• TASK DIRECTIONS
Find the lines in the listing below that have the word "computer" and give their count, nothing else.
↓
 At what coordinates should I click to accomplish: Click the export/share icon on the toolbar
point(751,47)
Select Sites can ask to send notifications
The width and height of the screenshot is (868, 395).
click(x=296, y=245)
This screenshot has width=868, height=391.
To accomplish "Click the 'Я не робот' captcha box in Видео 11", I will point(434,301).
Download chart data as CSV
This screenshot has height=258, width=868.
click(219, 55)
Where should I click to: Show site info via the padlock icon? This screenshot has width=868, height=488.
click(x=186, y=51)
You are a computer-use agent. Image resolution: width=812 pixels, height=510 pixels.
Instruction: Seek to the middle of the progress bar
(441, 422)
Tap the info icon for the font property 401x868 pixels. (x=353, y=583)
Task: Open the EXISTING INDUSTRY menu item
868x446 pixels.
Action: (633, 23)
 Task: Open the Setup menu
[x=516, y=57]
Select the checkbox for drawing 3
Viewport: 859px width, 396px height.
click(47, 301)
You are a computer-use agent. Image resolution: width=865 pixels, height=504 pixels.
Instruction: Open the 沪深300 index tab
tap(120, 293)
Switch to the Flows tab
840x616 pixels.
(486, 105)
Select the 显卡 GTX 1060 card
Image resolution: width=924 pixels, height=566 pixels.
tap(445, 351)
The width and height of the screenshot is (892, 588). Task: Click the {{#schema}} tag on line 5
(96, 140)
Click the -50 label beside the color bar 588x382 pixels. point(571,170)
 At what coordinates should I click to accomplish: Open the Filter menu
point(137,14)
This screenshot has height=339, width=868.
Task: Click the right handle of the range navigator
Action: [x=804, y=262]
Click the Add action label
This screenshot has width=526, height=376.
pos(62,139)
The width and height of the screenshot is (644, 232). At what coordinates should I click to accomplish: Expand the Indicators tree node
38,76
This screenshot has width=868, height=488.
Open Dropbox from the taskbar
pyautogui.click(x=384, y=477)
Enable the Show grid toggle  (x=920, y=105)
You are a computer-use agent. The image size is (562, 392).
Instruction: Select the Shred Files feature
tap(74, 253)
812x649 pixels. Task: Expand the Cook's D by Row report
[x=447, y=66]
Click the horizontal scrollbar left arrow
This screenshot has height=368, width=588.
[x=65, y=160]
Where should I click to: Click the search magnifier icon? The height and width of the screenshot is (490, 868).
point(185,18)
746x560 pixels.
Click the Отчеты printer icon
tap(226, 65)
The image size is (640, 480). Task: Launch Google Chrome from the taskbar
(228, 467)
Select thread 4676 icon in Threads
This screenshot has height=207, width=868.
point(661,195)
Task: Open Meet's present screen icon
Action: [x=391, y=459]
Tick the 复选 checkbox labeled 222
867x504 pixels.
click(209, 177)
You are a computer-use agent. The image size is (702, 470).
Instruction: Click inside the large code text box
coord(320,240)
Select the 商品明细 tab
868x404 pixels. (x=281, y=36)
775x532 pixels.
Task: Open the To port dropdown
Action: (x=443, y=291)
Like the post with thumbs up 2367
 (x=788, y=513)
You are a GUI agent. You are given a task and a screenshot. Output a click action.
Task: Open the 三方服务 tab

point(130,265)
↑
• RESULT FOR THIS EXERCISE
4